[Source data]
· · · ·

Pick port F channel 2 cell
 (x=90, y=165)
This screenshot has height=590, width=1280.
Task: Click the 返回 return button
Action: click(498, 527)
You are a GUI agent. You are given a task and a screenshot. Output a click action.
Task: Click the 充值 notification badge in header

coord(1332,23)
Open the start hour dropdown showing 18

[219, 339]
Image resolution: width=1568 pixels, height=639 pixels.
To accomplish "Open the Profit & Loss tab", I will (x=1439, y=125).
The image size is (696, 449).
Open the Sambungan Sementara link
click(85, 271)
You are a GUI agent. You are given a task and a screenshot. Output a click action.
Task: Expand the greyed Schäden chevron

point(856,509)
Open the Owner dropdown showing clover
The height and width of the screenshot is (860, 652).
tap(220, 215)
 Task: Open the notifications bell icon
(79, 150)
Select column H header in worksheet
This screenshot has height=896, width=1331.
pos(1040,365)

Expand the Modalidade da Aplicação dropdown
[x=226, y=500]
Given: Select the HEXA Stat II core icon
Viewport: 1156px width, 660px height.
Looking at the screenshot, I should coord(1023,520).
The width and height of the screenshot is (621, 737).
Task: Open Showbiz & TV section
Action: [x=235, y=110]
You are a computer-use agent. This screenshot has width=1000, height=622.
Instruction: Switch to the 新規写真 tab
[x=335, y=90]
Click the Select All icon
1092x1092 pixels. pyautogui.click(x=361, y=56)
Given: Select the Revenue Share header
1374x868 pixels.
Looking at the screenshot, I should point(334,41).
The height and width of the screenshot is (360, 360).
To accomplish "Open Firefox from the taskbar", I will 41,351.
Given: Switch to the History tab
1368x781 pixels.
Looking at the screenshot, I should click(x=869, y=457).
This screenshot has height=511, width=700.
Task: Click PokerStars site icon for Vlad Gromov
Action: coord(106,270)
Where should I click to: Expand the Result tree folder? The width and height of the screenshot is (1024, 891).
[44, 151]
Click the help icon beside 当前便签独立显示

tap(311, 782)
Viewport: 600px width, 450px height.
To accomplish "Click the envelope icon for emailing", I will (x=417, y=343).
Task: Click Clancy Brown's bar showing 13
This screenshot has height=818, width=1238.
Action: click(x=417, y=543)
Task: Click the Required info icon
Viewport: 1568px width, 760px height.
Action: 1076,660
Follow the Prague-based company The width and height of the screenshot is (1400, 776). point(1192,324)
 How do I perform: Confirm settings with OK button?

· · · ·

▶ _TASK STATEMENT_:
What is needed is every line from the start of the entries through the line containing "Select column H header in worksheet", returned word for word and nothing else.

▶ _EXPECTED ANSWER_:
Pick port F channel 2 cell
 (x=90, y=165)
This screenshot has height=590, width=1280.
Task: Click the 返回 return button
Action: click(498, 527)
You are a GUI agent. You are given a task and a screenshot. Output a click action.
Task: Click the 充值 notification badge in header

coord(1332,23)
Open the start hour dropdown showing 18

[219, 339]
Image resolution: width=1568 pixels, height=639 pixels.
To accomplish "Open the Profit & Loss tab", I will (x=1439, y=125).
The image size is (696, 449).
Open the Sambungan Sementara link
click(85, 271)
You are a GUI agent. You are given a task and a screenshot. Output a click action.
Task: Expand the greyed Schäden chevron

point(856,509)
Open the Owner dropdown showing clover
The height and width of the screenshot is (860, 652).
tap(220, 215)
 Task: Open the notifications bell icon
(79, 150)
Select column H header in worksheet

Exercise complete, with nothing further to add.